I can now do everything by myself on most projects. Up to ones that would have taken at least 2-3 other people before. Before I would have had to delegate it just because I couldn’t do it all by myself on time. I know how to develop (professionally did 30 years) and I know cloud (professionally for 8 years). I just didn’t have time.
On the other hand, I haven’t done web dev in a decade. But I can vibe code an internal website for operations and authentication via Amazon Cognito. It’s just a free feature that I give them even when it’s not in the contract
Has it affected how you calculate/charge your rates in any way?
I don’t have a good comparison of what rates are like for independent consultants. I have only worked full time salaried for consulting departments - at AWS directly (Professional Services - full time blue badge RSU earning employee) and now for a third party AWS partner.
But let’s say I make more as a staff consultant considering my actual billed hours, benefits (401K, health insurance, paid time off etc) than I would make working independently and I always know how much I’m going to get paid.

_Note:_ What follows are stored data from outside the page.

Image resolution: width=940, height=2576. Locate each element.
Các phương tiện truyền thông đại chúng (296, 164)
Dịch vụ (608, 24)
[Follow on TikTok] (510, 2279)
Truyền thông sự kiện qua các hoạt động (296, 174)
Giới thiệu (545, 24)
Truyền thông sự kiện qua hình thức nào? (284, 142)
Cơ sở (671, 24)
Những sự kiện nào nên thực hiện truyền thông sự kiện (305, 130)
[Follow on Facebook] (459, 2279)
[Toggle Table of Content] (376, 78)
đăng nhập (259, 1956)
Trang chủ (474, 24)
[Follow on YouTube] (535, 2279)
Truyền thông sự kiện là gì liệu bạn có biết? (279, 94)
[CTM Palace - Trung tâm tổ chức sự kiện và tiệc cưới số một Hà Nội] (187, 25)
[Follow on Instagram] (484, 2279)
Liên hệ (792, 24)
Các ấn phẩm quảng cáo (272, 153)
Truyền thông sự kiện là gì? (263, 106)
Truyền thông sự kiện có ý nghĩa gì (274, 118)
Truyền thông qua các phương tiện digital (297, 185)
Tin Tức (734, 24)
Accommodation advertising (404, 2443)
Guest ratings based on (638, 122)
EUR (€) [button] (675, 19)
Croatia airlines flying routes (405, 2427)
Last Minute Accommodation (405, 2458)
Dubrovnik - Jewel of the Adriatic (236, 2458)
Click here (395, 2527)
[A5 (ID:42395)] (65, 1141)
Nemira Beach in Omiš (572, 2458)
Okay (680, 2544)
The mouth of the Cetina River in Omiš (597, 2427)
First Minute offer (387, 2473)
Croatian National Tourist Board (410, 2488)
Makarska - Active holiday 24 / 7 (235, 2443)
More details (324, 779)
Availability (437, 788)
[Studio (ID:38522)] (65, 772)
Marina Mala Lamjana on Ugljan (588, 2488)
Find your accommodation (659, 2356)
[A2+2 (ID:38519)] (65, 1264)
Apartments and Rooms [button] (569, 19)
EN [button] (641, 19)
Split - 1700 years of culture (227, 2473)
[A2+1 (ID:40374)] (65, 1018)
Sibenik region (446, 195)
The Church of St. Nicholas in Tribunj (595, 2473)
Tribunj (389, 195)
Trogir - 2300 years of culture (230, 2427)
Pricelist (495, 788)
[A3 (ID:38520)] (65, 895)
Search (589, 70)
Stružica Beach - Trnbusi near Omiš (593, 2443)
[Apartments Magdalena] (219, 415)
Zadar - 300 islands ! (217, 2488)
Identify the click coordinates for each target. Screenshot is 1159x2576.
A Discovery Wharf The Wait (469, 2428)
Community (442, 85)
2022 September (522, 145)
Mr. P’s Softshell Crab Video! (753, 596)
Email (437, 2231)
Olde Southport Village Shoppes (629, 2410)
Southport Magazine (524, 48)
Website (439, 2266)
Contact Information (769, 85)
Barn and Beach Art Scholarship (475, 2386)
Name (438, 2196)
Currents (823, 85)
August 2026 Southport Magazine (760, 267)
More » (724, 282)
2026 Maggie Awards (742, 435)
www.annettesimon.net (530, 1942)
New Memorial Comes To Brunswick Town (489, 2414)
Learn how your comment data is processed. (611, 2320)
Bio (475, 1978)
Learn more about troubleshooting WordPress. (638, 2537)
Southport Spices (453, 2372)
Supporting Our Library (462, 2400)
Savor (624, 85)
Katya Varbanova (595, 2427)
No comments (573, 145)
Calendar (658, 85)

But I will say in today’s cloud consulting environment, it is a race to the bottom unless you can lead projects and even then there are relatively few high paying (over $200K with benefits and 80% utilization not including PTO) outside of being a full time employee working in the consulting divisions of AWS, Google (they had an RTO mandate so I ignored recruiters) or maybe Oracle.
The only reason they can justify American rates for someone like me who knows cloud but who is mostly a developer is because I can lead projects and churn out code quickly - thanks to AI.